*Текст для чтения*
__________
Постепенно Порфирий Корнеевич привык к своему новому положению. Как больному, ему была положена пенсия, на которую он худо-бедно мог содержать семью. На работу его не брали. И он решил проводить эксперименты на себе — попытаться жить так, как человек еще никогда не пробовал. И еще его одолело желание передать все понятое и открытое людям, но для этого требовались бесконечное терпение и сильная воля, поскольку он по-прежнему оставался в одиночестве, никем не понятый. Родные обижались на него за то, что он "ставил их перед людьми в неудобное положение". Жене Ульяне очень хотелось, чтобы муж бросил свою "науку" и жил "как все". Очень хотелось детям, особенно старшему Андрею, чтобы их не дразнили и не попрекали отцом. Медики признавали Иванова сумасшедшим, ученые не признавали всерьез. Одна Мать-Природа понимала и поддерживала его, только к ней он обращался, только у нее искал сил. Вновь и вновь Порфирий Корнеевич вслушивался и вглядывался в нее, прислушивался к себе и вновь убеждался в своей правоте.
"Первый человек, рожденный в природе, не имел никакой смерти. Отчего ему умирать, если его силы были такие, чтобы пить и жить. Он был независим, самим по себе в природе, нигде и никак, был Богом. Ему не нужна была одежда, не требовалась пища и дом — жил в природе естественно… Нас природа за наше нехорошее бьет, снимает с пути. У нее всегда есть живые качества… За уход человека от природы она ему принесла болезнь, а затем смерть… Повернуть историю невозможно, а вот изменить человека в его энергичном состоянии можно будет".
__________
*Показанные сведения*
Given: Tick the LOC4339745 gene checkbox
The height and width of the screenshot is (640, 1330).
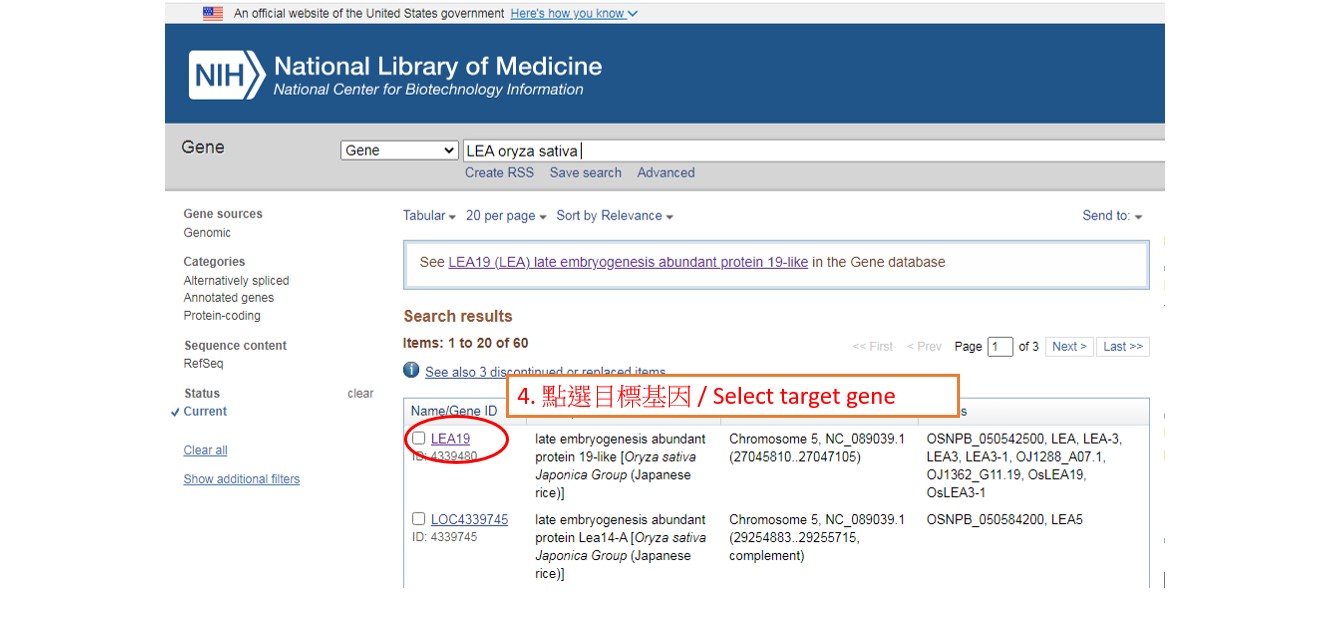Looking at the screenshot, I should [x=419, y=519].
__________
*О задании*
Чего хотела от мужа жена Ульяна, согласно тексту о Порфирии Корнеевиче?

*Ответ ниже*
Чтобы муж бросил свою «науку» и жил «как все».